- [WHAT NEEDS TO BE DONE]: Scan the data and please report how many lines include the word "menu". Leave out everything but the number.

- [DATASET RECORDS]:

______

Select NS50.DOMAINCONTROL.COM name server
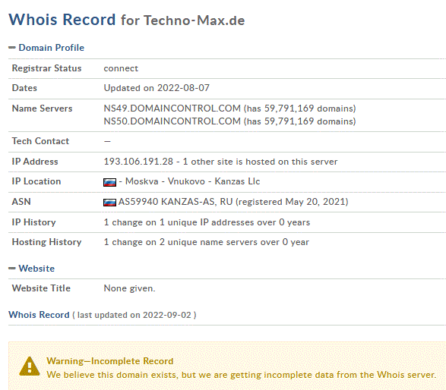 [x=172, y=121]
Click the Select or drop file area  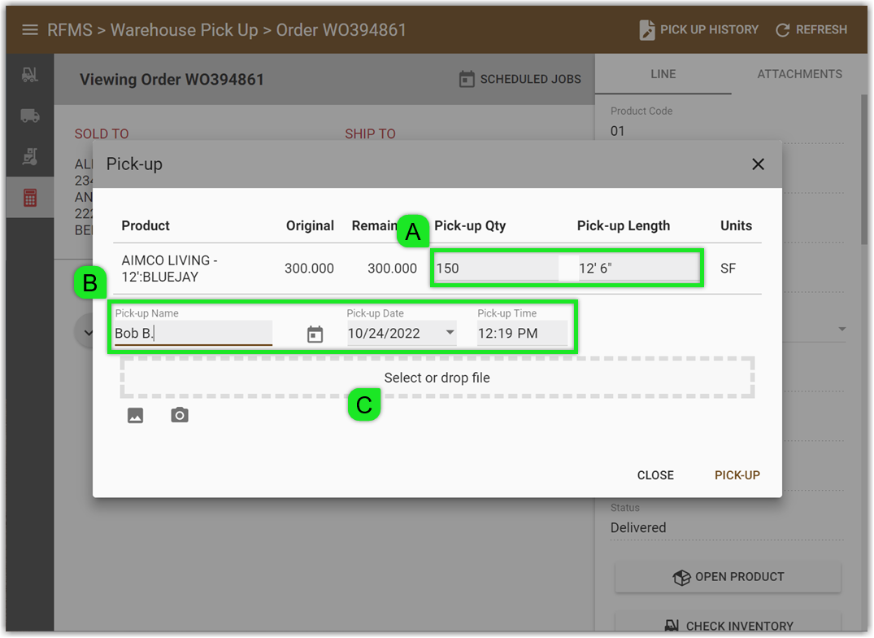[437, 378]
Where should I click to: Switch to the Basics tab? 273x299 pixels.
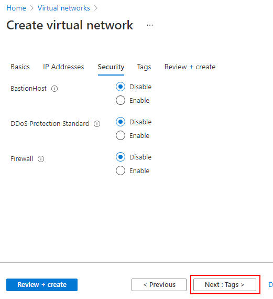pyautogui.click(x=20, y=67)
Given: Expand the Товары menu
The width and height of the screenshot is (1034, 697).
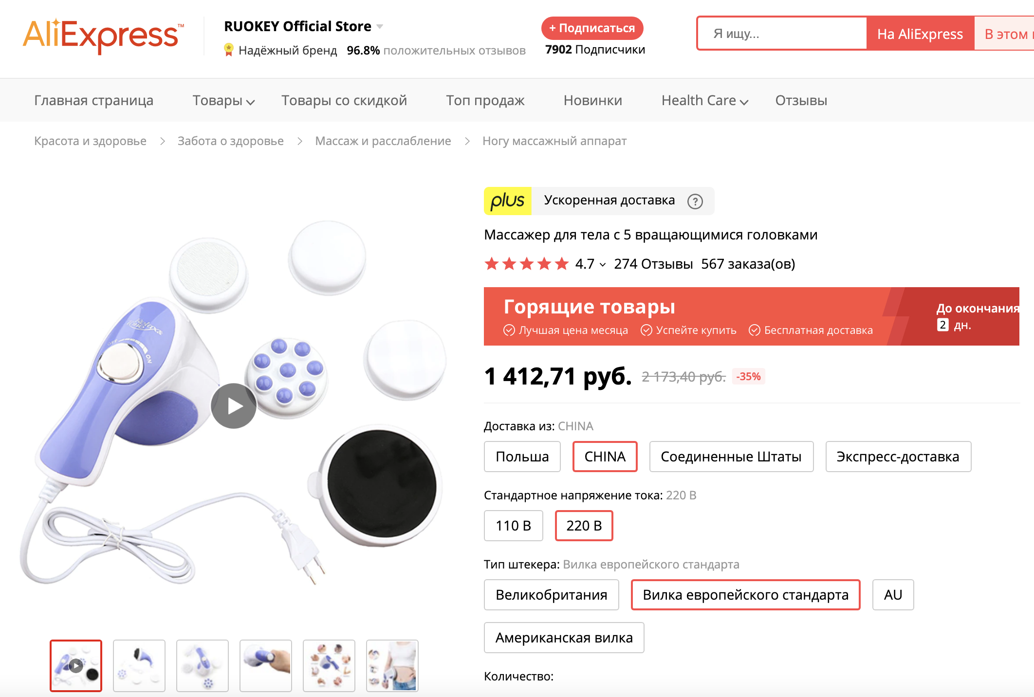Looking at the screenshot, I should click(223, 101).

______

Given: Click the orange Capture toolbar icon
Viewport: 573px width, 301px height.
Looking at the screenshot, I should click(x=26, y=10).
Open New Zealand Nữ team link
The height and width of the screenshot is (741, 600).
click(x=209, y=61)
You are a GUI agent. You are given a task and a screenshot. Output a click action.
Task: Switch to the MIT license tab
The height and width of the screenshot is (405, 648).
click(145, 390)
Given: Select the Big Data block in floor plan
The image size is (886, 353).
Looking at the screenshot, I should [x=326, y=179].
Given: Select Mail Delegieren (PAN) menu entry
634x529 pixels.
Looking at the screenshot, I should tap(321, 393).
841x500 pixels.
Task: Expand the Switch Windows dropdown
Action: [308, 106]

______

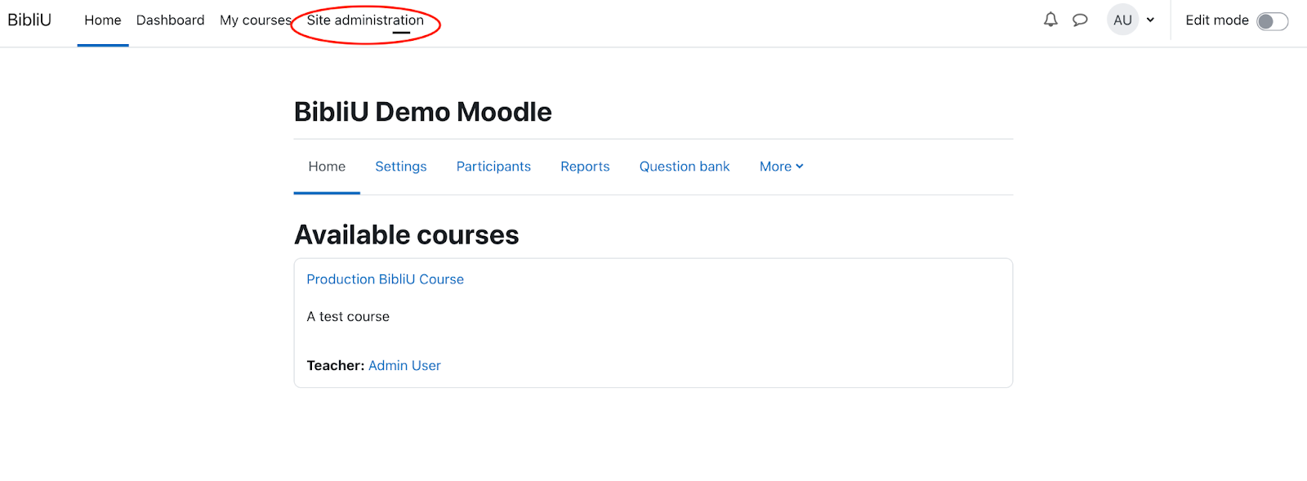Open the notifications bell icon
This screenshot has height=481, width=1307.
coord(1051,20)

______

- [TASK OUTPUT]: 2